> _AIM_
Render the data below as a Markdown table with the columns "Row" and "Content," one numbered row per line, skipping blank lines and leaving out the pictures.

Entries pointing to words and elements

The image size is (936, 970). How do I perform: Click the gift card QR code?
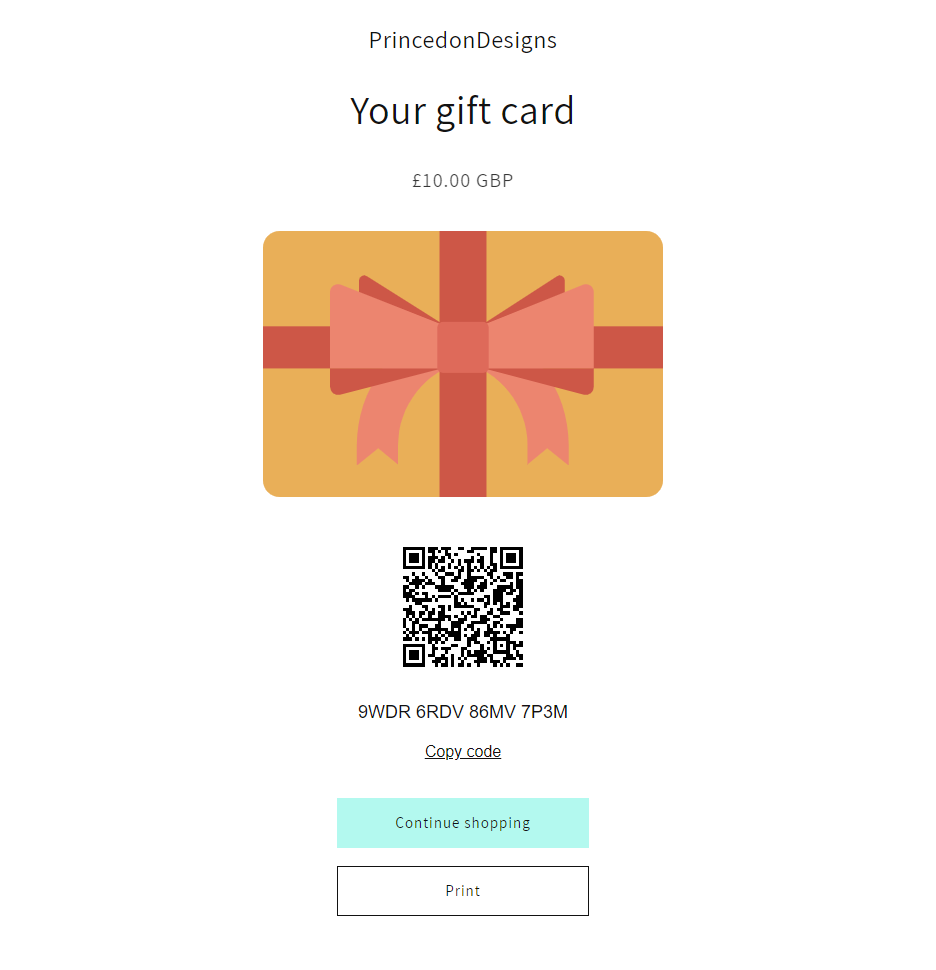pyautogui.click(x=463, y=607)
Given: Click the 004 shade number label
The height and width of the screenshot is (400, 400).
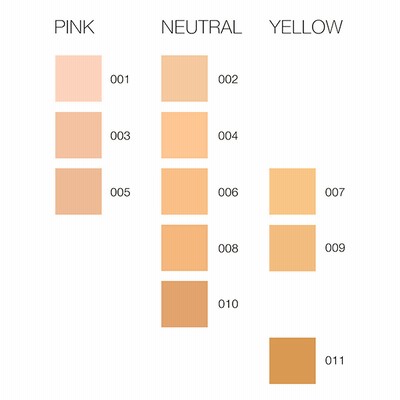Looking at the screenshot, I should point(228,136).
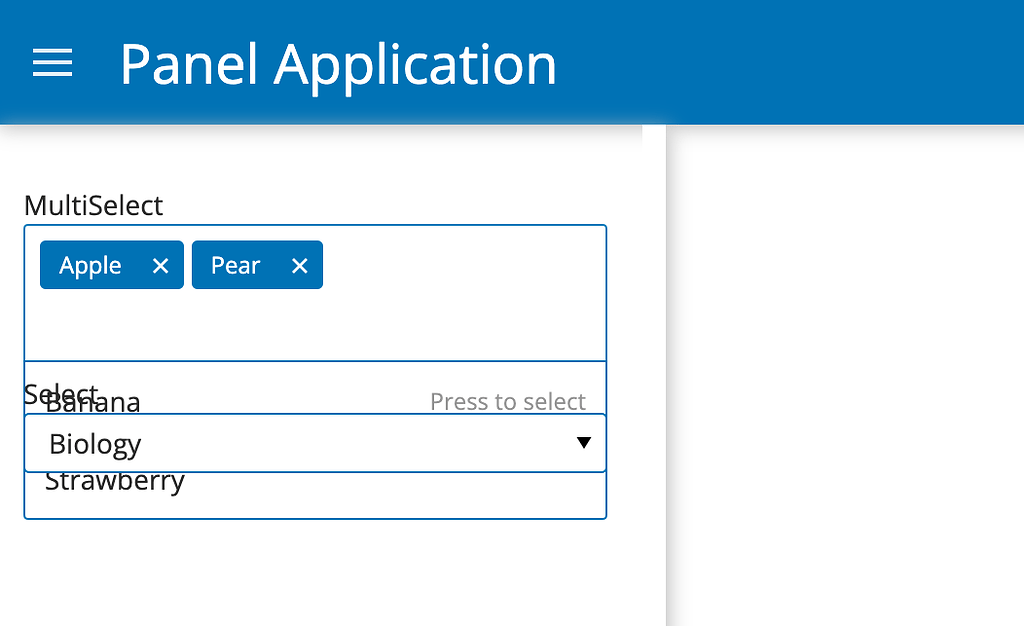Click the Apple chip label text
This screenshot has width=1024, height=626.
point(90,266)
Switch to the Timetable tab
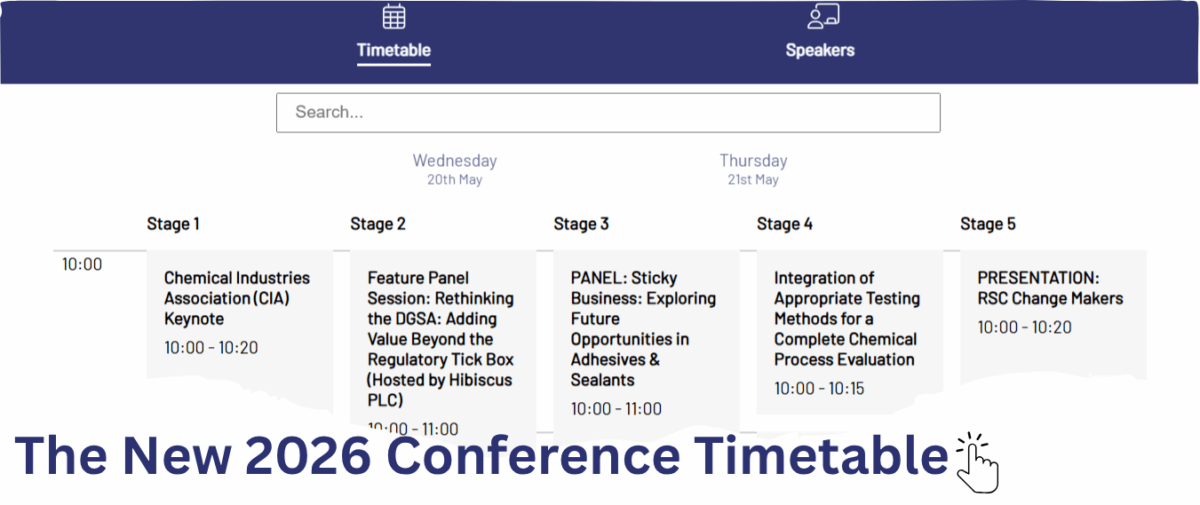This screenshot has height=505, width=1200. tap(394, 50)
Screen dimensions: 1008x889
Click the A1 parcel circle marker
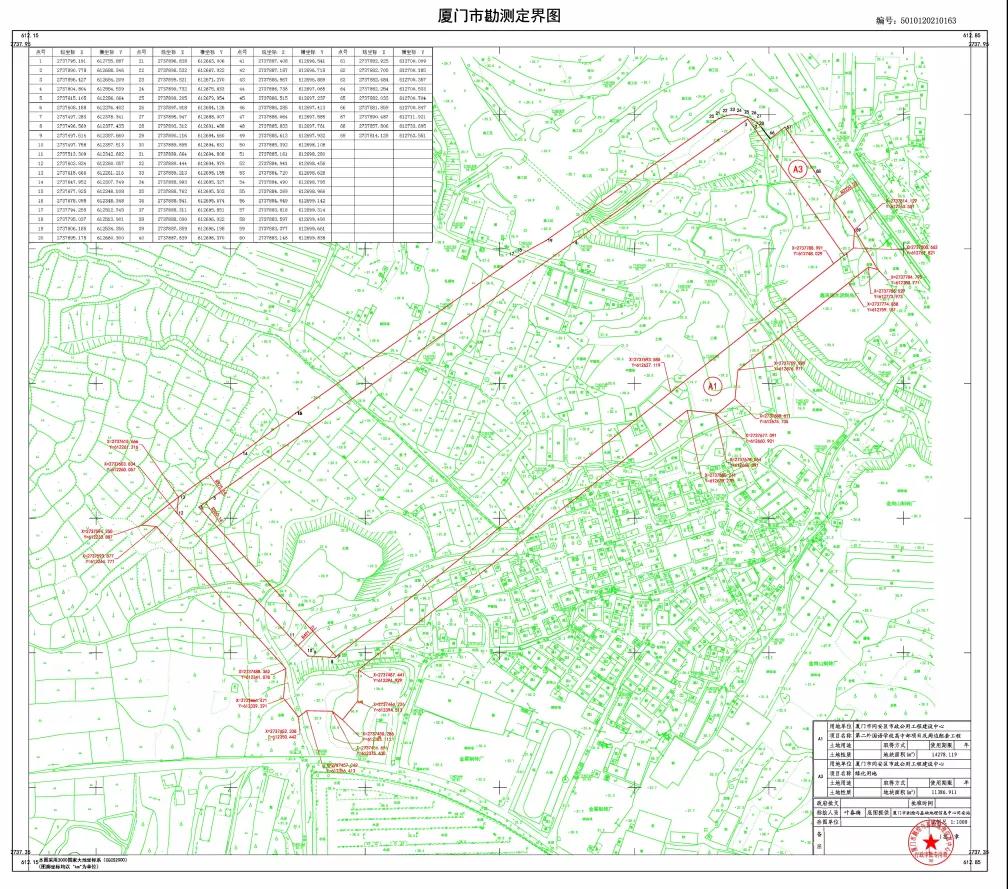click(712, 385)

> _TASK ANSWER_
| Row | Content |
|---|---|
| 1 | The image size is (936, 970). How do I perform: Click the gift card QR code? |
| 2 | pyautogui.click(x=463, y=607) |
| 3 | Given: Click the 004 shade number label |
| 4 | The height and width of the screenshot is (400, 400). |
| 5 | Looking at the screenshot, I should point(228,136). |
| 6 | Click the Apple chip label text |
| 7 | This screenshot has width=1024, height=626. |
| 8 | point(90,266) |
| 9 | Switch to the Timetable tab |
| 10 | This screenshot has height=505, width=1200. tap(394, 50) |
| 11 | Screen dimensions: 1008x889 |
| 12 | Click the A1 parcel circle marker |
| 13 | click(712, 385) |